Important Coding Info: Risk Adjustment and Congenital Conditions

Important Coding Info: Risk Adjustment and Congenital Conditions

A listener, who is a risk adjustment program manager, asked me to elucidate when a congenital condition code is appropriate. She was most interested in the cardiac conditions in the context of pediatric patients, but I thought it would be useful to go over all the aspects.

Congenital means a patient is born with an anomaly, or abnormality. It can be a physical deformity or a genetic or chromosomal abnormality. This is in contradistinction to an acquired condition which means the patient was born intact, but something happened, either accidentally or intentionally, and there is now an abnormal condition.

A good example is Q71.21, Congenital absence of both forearm and hand, right upper limb, versus Z89.211, Acquired absence of right upper limb below elbow. The latter could be from a farming accident, for instance, or by surgical amputation for a malignancy. Additional codes might provide those etiologic details.

According to the Coding and Reporting Guidelines, similar to codes from Chapter 16, Certain Conditions Originating in the Perinatal Period (the P codes), codes from Chapter 17, Congenital malformations, deformations, and chromosomal abnormalities (Q codes), are permitted to be used throughout the life of the patient.

In the current state of technology, a patient who has Trisomy 21 will always have Trisomy 21 coded. I say, “in the current state,” because there are new gene therapies that can effectively cure a genetic disease, like cystic fibrosis or sickle cell disease, and it is not out of the realm of possibility that other genetic or even chromosomal abnormalities may be conquered in the future.
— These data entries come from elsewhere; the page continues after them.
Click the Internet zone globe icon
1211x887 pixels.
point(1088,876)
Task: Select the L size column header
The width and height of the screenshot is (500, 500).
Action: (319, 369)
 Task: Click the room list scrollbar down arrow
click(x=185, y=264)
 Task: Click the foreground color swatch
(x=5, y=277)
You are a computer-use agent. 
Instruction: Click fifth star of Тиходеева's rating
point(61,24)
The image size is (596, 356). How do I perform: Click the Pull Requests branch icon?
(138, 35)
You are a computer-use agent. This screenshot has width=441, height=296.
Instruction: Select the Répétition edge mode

Let’s address the conditions which interested Mary, congenital heart disorders. A musculoskeletal abnormality like the one noted above may be permanent and ongoing, so it is understandable that the code applies for the patient’s entire life.  There are conditions which might be amenable to surgery, might require multiple surgeries, but even with those interventions, the condition may not be completely eliminated. For instance, hypoplastic heart syndrome (e.g., Q22.6, Hypoplastic right heart syndrome) may require multiple surgeries, and it may be alleviated, but the heart may never be rendered normal. That patient would continue to have Q22.6 for the duration of their life.

There are congenital heart defects which are diagnosed very early on, like ventricular septal defect (VSD) or patent ductus arteriosus (PDA), which may resolve spontaneously and completely without any treatment (I call that, “tincture of time”). Once the condition has resolved, the code to represent that will be found in Z87.7-, Personal history of (corrected) congenital malformations.
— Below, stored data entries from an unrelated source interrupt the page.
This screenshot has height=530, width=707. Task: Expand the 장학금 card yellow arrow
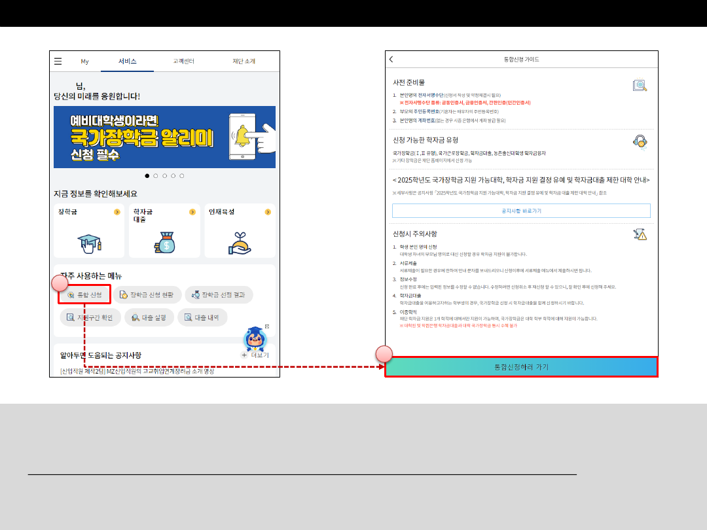(x=117, y=212)
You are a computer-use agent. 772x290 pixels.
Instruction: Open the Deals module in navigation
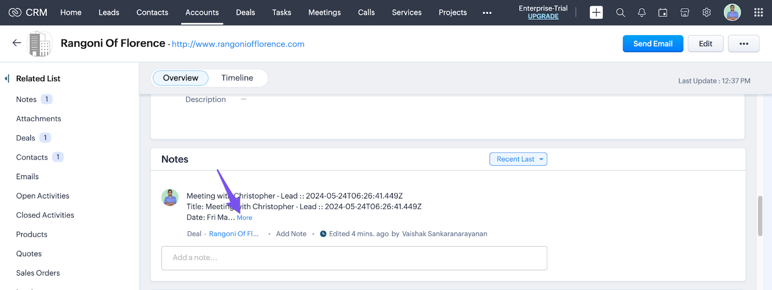pyautogui.click(x=245, y=13)
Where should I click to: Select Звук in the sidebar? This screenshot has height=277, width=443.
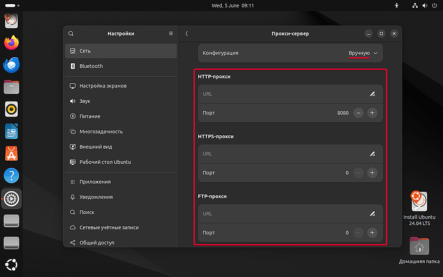pos(86,102)
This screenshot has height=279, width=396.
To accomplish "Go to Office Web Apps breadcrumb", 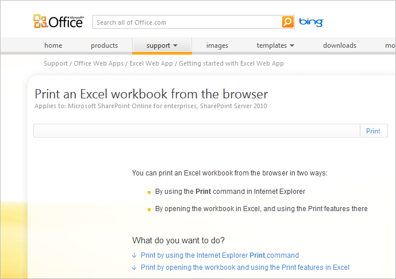I will (x=98, y=63).
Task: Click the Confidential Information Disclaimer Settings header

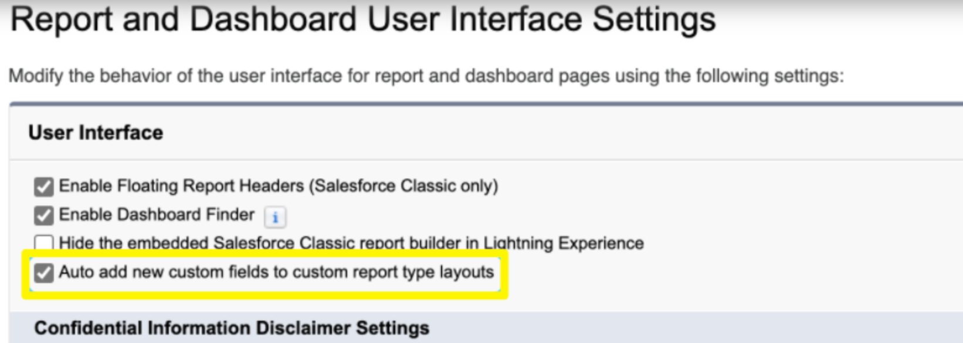Action: [x=232, y=328]
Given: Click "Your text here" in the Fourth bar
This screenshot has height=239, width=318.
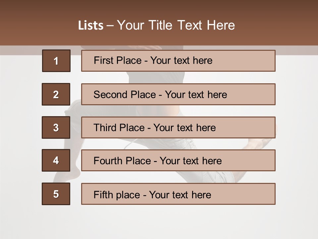Looking at the screenshot, I should coord(191,161).
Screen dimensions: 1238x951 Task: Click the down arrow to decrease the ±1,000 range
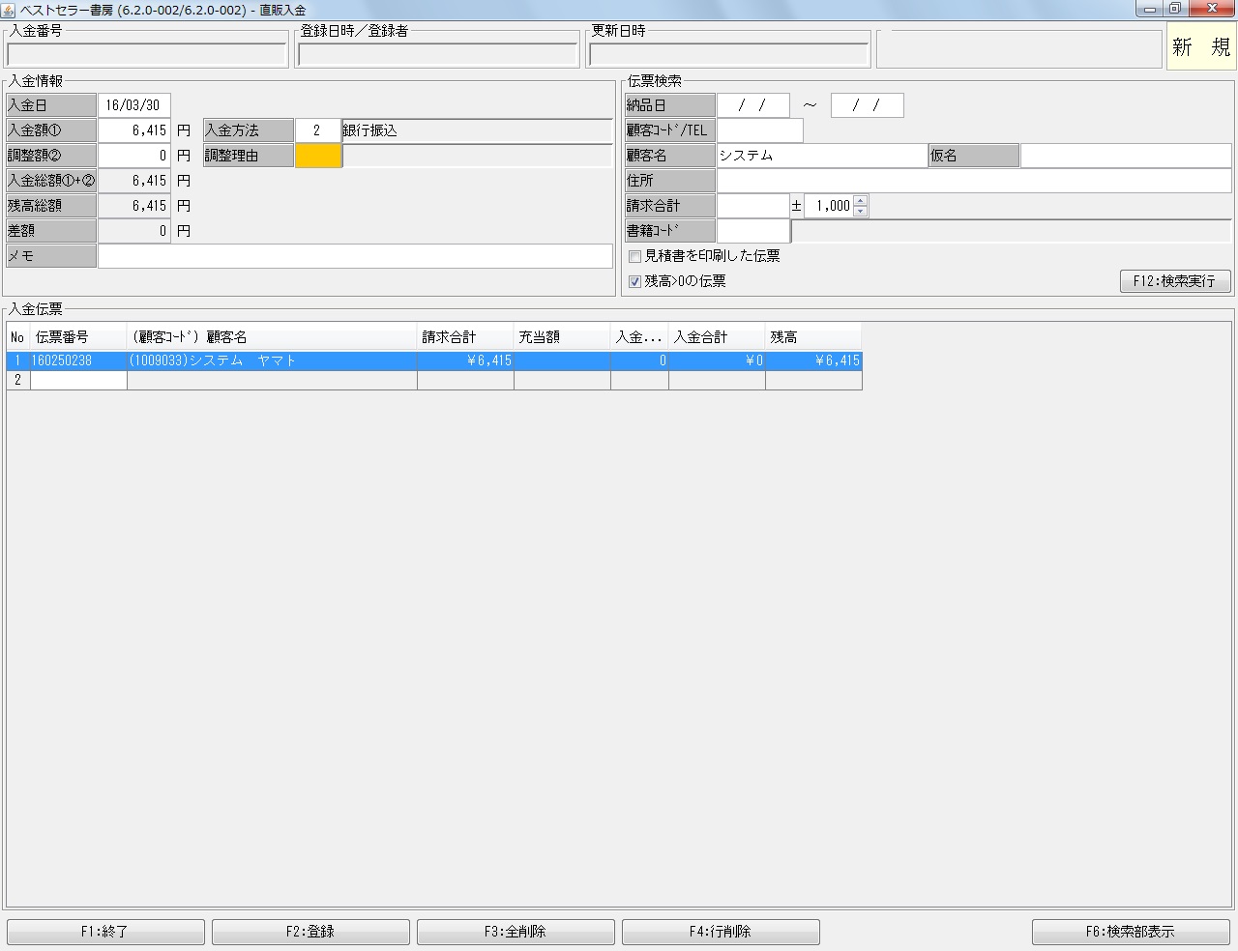pos(859,210)
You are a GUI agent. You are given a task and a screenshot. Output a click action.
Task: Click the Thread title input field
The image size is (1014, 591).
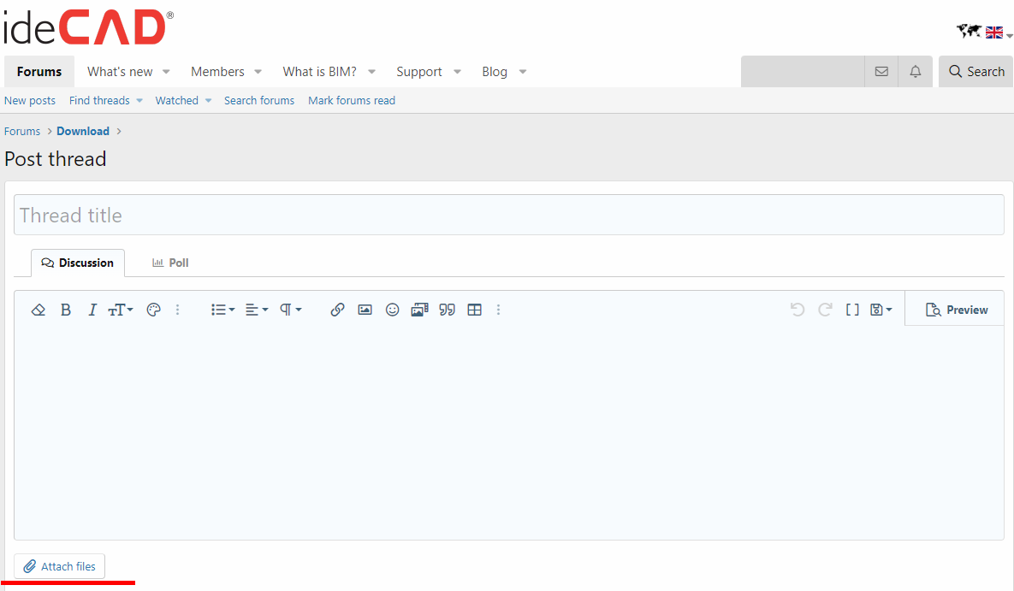[x=508, y=216]
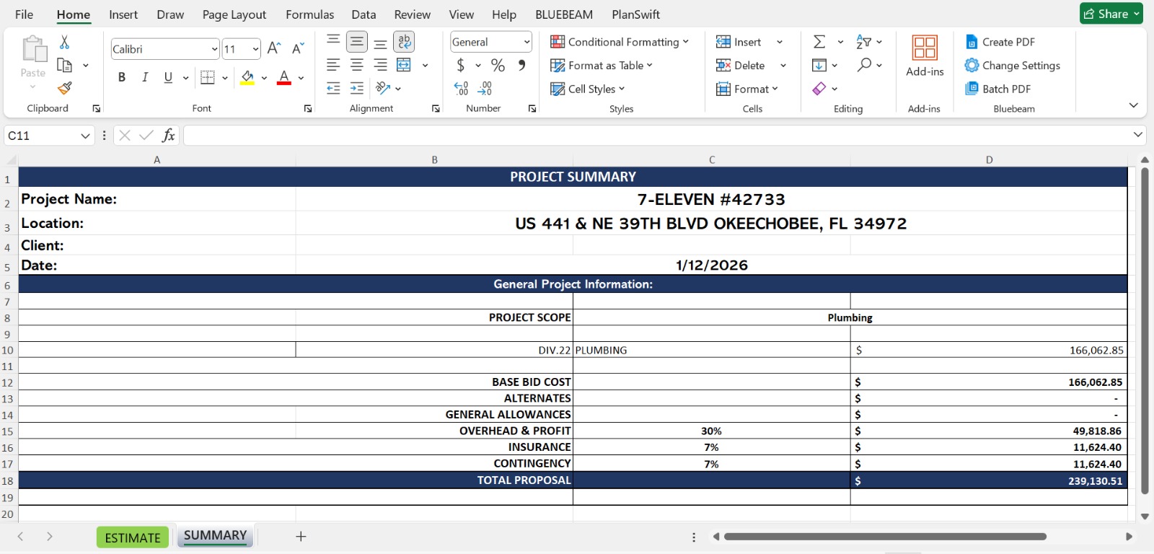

The parenthetical, “corrected,” is where the nuance of diagnosis and coding falls. If the VSD is large and doesn’t close on its own, surgery might be necessary to accomplish the closure. If it is successful, and the VSD no longer exists and is no longer clinically relevant, then it is “corrected.” Z87.74, Personal history of (corrected) congenital malformations of heart and circulatory system, would apply.

If, however, a congenital condition has been addressed but not “corrected,” it should still be coded as being present. Providers don’t understand the concept of “history of” as it is defined in coding. “History of” means old, resolved, no longer active, not being treated, and no longer impacting the patient, but may have the potential for recurrence or may influence the provision of future care. Maybe having that congenital issue and the surgery to correct it might portend problems in the future, like a higher likelihood of development of heart failure. That is why knowing the patient had a personal history of the condition and its repair is clinically significant, and a Z code is appropriate.

When should a coder pick up the condition? When the provider (hopefully accurately) documents that the condition is still present. If they document “history of” and it isn’t clear to the coder whether it is “chronic condition of” or “resolved historical condition of,” a query is indicated. I strongly recommend ensuring that the provider understands the “history of” concept before they respond to a query.

For risk adjustment purposes, any year when the condition still is present, the diagnosis should be documented and the code picked up. The year following successful and complete repair, the provider should document that the condition was “corrected,” and the Z code would then be applicable.

So, for instance, if a patient undergoes a successful reconstruction in February, for that entire year for risk adjustment purposes, the Q code would continue to be valid although after the recovery period is complete, the Z code demonstrating “history of” would then be appropriate for that given encounter. The following January, there would no longer be risk adjustment as only the Z code would be captured in that calendar year.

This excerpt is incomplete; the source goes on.